スマブラしようぜ!
…え?
なんで?
「は…え?え?」
よく見るとプロコンを握っていて、笑っていた。
「予定伝えにきたのにいなかったから、佐藤さんに許可もらってあげてもらったよー」
「お邪魔してまーす」
にこにこしながら話してきた。
「いや…俺の部屋だけど?」
「そうだけど」
「だめ?」
冷房も普段俺が部屋にいるときよりも効いている。
「いや、だめじゃないけど…」
「やった!」
気が動転しながらも、とりあえず部屋の中に入る。祖母はあとでしばいておこうと思った。

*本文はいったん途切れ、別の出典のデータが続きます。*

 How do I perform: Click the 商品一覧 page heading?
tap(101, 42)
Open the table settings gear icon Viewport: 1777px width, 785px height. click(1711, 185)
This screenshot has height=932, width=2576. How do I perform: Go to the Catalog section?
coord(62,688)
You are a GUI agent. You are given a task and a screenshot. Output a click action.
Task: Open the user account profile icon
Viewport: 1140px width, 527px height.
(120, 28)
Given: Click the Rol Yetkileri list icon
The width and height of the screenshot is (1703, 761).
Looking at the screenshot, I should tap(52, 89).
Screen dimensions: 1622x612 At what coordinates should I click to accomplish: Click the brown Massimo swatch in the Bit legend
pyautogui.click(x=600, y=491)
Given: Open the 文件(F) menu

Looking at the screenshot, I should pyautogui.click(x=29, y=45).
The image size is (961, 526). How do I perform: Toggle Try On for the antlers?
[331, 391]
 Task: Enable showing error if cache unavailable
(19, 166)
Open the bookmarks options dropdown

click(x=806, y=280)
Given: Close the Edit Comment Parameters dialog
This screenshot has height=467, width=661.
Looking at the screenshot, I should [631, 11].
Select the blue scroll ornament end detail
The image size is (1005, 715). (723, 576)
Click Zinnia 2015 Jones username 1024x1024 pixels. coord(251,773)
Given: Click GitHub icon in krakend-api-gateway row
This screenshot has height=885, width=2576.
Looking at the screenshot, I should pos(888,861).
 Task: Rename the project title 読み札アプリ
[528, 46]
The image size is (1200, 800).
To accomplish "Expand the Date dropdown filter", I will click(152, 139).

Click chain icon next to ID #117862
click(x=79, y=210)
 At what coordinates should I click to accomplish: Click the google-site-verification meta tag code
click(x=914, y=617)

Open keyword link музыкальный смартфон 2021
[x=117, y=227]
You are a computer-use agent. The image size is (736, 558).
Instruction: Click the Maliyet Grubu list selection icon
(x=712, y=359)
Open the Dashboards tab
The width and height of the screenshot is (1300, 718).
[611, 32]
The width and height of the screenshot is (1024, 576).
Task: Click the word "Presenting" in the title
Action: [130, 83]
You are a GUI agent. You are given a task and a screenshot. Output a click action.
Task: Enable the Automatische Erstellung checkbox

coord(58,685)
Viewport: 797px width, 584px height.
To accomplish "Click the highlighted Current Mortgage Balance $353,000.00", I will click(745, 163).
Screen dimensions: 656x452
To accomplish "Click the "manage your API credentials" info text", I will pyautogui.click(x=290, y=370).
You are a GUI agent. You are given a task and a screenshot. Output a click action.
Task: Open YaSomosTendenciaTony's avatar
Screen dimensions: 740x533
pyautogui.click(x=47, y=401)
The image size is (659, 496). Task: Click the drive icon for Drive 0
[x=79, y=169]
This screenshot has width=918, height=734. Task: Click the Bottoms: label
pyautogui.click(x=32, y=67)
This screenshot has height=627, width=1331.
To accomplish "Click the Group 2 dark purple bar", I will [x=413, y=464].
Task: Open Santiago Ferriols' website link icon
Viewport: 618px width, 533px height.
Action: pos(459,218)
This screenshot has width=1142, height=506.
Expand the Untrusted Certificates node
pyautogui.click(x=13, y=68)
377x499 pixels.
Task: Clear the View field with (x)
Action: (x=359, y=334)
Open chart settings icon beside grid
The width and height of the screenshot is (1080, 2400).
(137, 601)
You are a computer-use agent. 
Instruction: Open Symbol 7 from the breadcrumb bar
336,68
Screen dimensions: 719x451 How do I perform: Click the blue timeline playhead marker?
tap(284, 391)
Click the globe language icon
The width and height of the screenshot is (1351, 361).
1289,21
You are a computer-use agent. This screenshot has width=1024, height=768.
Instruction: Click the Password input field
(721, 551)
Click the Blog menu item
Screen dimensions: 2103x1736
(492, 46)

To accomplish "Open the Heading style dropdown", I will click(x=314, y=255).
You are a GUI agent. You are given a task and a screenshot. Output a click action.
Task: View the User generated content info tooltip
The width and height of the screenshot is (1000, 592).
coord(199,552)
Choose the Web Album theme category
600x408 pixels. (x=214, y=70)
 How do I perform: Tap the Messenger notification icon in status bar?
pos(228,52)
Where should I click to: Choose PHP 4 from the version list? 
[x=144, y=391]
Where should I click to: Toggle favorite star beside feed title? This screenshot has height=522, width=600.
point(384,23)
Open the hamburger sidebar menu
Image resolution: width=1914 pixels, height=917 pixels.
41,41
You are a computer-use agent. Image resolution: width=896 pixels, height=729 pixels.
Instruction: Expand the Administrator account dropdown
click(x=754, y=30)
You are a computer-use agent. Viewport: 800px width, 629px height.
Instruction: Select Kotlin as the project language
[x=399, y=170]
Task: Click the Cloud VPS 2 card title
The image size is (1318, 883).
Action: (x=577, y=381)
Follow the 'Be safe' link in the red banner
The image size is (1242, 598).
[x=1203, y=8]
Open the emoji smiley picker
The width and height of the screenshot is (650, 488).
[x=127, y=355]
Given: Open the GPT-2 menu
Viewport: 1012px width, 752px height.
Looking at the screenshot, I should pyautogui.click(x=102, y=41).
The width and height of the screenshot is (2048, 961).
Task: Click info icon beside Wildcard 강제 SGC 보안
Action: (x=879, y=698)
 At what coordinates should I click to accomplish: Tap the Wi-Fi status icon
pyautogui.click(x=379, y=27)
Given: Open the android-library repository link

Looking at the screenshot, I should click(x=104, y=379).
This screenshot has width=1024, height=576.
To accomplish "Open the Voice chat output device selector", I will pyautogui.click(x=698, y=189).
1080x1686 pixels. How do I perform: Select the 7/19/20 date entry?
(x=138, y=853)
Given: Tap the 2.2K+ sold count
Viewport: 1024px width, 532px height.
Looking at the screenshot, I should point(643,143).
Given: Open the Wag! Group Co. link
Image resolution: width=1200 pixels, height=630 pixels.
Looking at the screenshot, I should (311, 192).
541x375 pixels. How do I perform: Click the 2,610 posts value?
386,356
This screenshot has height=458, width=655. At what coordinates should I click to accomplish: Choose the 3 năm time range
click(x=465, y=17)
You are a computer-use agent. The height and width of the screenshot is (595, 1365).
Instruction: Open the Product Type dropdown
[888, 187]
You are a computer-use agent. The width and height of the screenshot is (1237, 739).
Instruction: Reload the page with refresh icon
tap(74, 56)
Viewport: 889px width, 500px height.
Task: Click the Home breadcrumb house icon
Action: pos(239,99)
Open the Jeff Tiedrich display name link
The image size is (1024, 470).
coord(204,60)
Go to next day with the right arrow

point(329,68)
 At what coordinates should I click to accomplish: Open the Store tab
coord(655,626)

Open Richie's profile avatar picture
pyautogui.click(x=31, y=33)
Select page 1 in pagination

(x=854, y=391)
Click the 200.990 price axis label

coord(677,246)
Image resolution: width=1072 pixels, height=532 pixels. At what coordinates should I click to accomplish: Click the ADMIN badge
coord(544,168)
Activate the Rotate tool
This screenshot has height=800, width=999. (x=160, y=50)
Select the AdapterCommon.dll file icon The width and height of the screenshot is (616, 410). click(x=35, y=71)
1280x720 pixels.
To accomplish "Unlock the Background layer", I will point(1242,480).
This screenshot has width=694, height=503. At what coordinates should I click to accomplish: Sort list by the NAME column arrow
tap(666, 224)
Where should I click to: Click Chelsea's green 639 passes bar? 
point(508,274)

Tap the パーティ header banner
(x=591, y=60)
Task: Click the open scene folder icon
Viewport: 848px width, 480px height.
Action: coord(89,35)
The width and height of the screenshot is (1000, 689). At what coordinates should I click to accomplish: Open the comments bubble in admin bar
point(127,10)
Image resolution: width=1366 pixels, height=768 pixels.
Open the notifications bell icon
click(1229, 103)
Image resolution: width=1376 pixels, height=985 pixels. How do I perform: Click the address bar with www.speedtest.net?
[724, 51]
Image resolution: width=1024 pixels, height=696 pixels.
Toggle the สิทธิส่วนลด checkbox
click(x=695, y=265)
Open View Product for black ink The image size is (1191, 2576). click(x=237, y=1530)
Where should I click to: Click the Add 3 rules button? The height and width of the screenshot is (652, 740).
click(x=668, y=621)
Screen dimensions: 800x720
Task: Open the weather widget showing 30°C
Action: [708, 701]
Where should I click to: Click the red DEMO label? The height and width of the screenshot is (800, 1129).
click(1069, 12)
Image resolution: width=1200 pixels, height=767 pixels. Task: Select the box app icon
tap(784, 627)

「てか、何勝手に俺のswitchでゲームしてんの?」
「まだしてないよ?プロコンも僕の持ってきたし」
「カセットも持ってきたよ、二人で遊べる奴をね」
と水色のカセットケースから、スマブラのカセットを取り出してきた。
「いや、俺も持ってるし」
「まじ?DLC持ってる?」
「うん、テリーとかペルソナとか全部持ってるよ」
「じゃあそっちのでいいや、やろやろ」
手を動かして横に座れというジェスチャーをしてくる。仕方なく横に座り、リュックからプロコンを取ってくる。switchに一緒に取ってきたスマブラのカセットを入れて、電源ボタンを押した。
「仕方ない…手加減はなしで」
「もちろん!」
俺はピチュー、空はマルスを使ってきた。
手に汗握る戦いの結果、普通に負けた。
「いえーい!」
「普通に強くない?俺も相当自信あったんだけど」
「スプラよりもこっちのほうが得意だし、ネットだと遅延があるからね~」
「強すぎる…」
「でしょ?」
上手かった。youtubeで見るようなプロの動きだった。
あれ?てかそもそもなんで俺はスマブラを?
「てか、そういえば俺の部屋いんだよ」
「いやいや、さっき言ったよ。予定伝えに来た」
「あ~、外出のやつね。結局どこに決めたの?」
「ふふーふ、海を見に行くに決めた」
「海?東京とかからも見れるんじゃないの?」
「いや~、だって東京湾見たけど汚いじゃん、あとタンカーばっかで全然綺麗じゃないし」
「僕、ここには毎年来るのに東京以外の海みたことないし」
「俺もそんなもんか、千葉住んでるけど九十九里浜とか見たことないし」
「まあ空が行きたいならいいんじゃない?」
「じゃあ決まりね。というかここで反対されても押し通す予定だったけど」
「知ってたわ」
「具体的な場所は静波海水浴場にしようかなって思ってる」
「どこ?」
すると空が液晶が割れているスマホでグーグルマップを開きだす。
「ここ」
スマホをこちらに向けると、液晶が割れてて見にくかったが、ここから島田の南辺り、約ここから往復3時間ぐらいだ。
「結構遠いね」
「いや、見るだけで別に泳ぐわけでもないし、大丈夫大丈夫」
空は向けていたスマホをポケットにしまった。
「じゃあ日にちは?」
「うーん…」
「じゃあ明日でいい?」
「はやっ」
「もうちょい日程とか考えようよ」
「えー、めんどくさいしいいでしょ、タカヒロはずっと暇なんだし」
「それはそうだけど…」
「でしょー?」
いかにも知ってるものいいをしながら、若干下から顔を覗いてきた。
「じゃあ僕は、伝えること伝えたしそろそろ帰るね」
「うん、じゃあまた」
ずっと、座っていた空が立ち上がる。
「次はせめて部屋入るとき一言言ってくれ。ビビるから」
「おっけー」
そう言って、空は俺の部屋の扉を閉めた。
さっきまでの雰囲気が嘘のようで、部屋は静かだった。もとからこの空間で一人だったはずなのに、やはり誰かと会話すると一人の静けさが目立つのかもしれない。
柏の方で友達と遊んだあともだった。
友達と遊んだ後と一つ違うのは、部屋に石鹸のようないい匂いが残ったことだった。
それをすこし意識すると…ちょっと恥ずかしい気分になった。